Reproduce the data below word for word, leaving out the pictures.

※ ※ ※

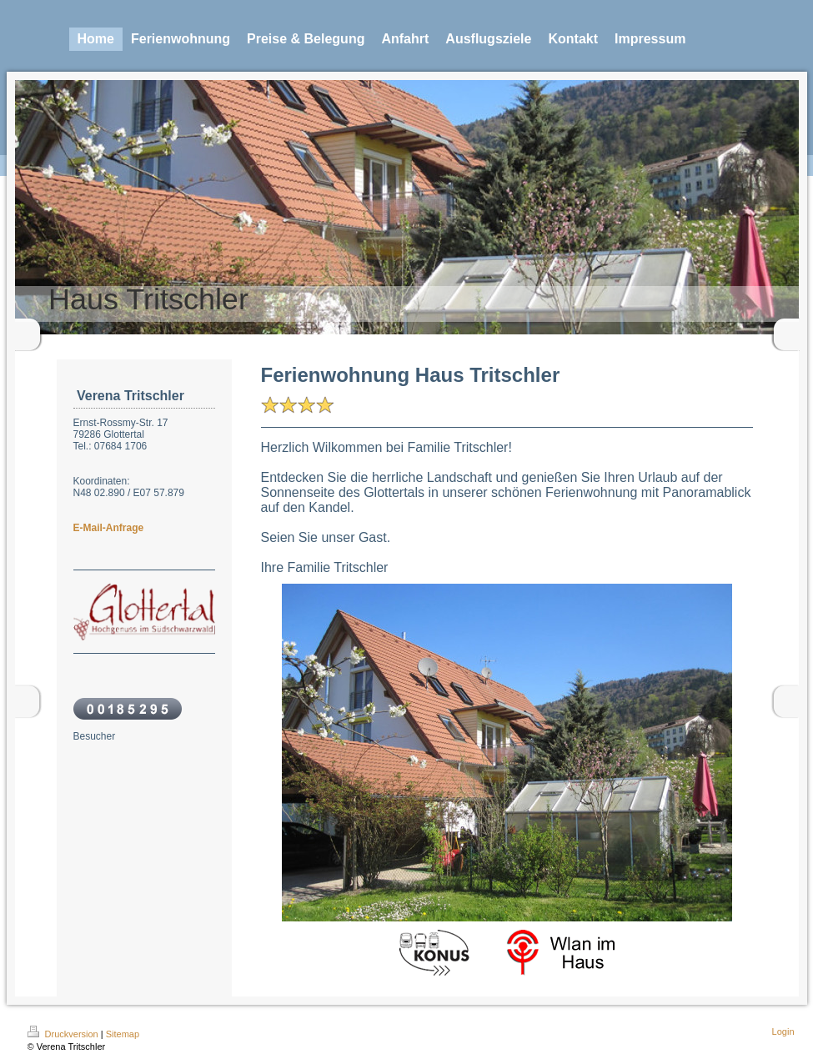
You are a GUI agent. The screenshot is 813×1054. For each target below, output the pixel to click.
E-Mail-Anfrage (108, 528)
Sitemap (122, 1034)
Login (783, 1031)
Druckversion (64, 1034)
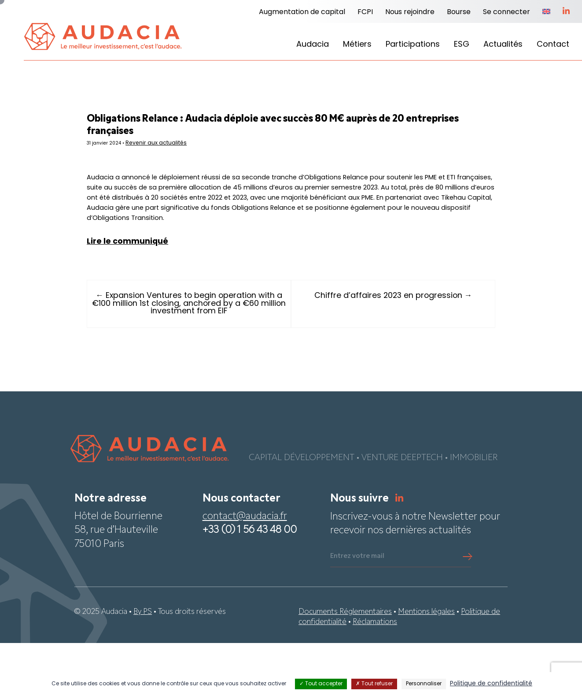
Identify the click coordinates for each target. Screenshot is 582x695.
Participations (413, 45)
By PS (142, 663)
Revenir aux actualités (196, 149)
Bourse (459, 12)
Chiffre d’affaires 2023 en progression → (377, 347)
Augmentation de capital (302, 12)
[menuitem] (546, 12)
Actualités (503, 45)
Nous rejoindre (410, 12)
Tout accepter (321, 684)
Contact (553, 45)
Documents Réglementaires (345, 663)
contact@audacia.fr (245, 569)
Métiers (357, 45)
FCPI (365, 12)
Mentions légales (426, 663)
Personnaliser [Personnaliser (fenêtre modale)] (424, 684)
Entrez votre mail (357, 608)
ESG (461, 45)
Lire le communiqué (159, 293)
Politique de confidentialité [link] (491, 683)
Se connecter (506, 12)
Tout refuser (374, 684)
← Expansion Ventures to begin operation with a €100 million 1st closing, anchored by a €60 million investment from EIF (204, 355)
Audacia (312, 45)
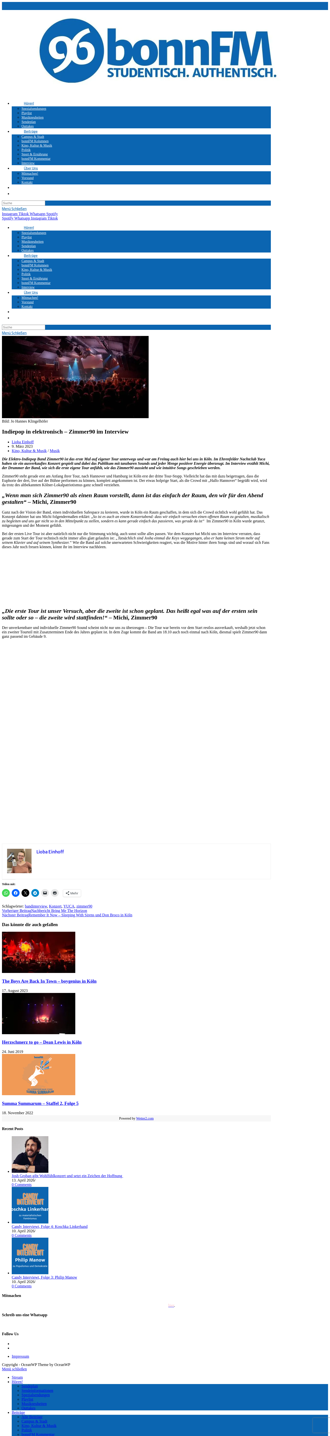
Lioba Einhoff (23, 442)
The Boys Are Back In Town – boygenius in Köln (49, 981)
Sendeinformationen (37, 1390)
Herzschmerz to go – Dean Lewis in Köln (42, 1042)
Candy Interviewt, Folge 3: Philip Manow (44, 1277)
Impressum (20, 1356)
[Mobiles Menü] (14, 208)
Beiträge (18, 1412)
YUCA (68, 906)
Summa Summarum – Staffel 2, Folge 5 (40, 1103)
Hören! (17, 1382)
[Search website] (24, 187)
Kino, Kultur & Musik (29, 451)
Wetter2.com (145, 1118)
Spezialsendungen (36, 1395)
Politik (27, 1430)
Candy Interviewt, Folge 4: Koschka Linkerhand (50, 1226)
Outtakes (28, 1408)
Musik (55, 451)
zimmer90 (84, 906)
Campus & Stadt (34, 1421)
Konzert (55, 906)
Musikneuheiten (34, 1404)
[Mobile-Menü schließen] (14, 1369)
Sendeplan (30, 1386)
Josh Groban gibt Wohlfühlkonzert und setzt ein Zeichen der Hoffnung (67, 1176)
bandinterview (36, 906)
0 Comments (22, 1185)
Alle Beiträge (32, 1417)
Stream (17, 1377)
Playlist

※ ※ ※

EXERCISE RESULT ->
You are a GUI agent. The screenshot is 813×1054. For each target below, output the pixel to click.
E-Mail-Anfrage (108, 528)
Sitemap (122, 1034)
Login (783, 1031)
Druckversion (64, 1034)
Identify the click coordinates for each target. Screenshot is 582x695.
Participations (413, 45)
By PS (142, 663)
Revenir aux actualités (196, 149)
Bourse (459, 12)
Chiffre d’affaires 2023 en progression → (377, 347)
Augmentation de capital (302, 12)
[menuitem] (546, 12)
Actualités (503, 45)
Nous rejoindre (410, 12)
Tout accepter (321, 684)
Contact (553, 45)
Documents Réglementaires (345, 663)
contact@audacia.fr (245, 569)
Métiers (357, 45)
FCPI (365, 12)
Mentions légales (426, 663)
Personnaliser [Personnaliser (fenêtre modale)] (424, 684)
Entrez votre mail (357, 608)
ESG (461, 45)
Lire le communiqué (159, 293)
Politique de confidentialité [link] (491, 683)
Se connecter (506, 12)
Tout refuser (374, 684)
← Expansion Ventures to begin operation with a €100 million 1st closing, anchored by a €60 million investment from EIF (204, 355)
Audacia (312, 45)
Lioba Einhoff (23, 442)
The Boys Are Back In Town – boygenius in Köln (49, 981)
Sendeinformationen (37, 1390)
Herzschmerz to go – Dean Lewis in Köln (42, 1042)
Candy Interviewt, Folge 3: Philip Manow (44, 1277)
Impressum (20, 1356)
[Mobiles Menü] (14, 208)
Beiträge (18, 1412)
YUCA (68, 906)
Summa Summarum – Staffel 2, Folge 5 (40, 1103)
Hören! (17, 1382)
[Search website] (24, 187)
Kino, Kultur & Musik (29, 451)
Wetter2.com (145, 1118)
Spezialsendungen (36, 1395)
Politik (27, 1430)
Candy Interviewt, Folge 4: Koschka Linkerhand (50, 1226)
Outtakes (28, 1408)
Musik (55, 451)
zimmer90 (84, 906)
Campus & Stadt (34, 1421)
Konzert (55, 906)
Musikneuheiten (34, 1404)
[Mobile-Menü schließen] (14, 1369)
Sendeplan (30, 1386)
Josh Groban gibt Wohlfühlkonzert und setzt ein Zeichen der Hoffnung (67, 1176)
bandinterview (36, 906)
0 Comments (22, 1185)
Alle Beiträge (32, 1417)
Stream (17, 1377)
Playlist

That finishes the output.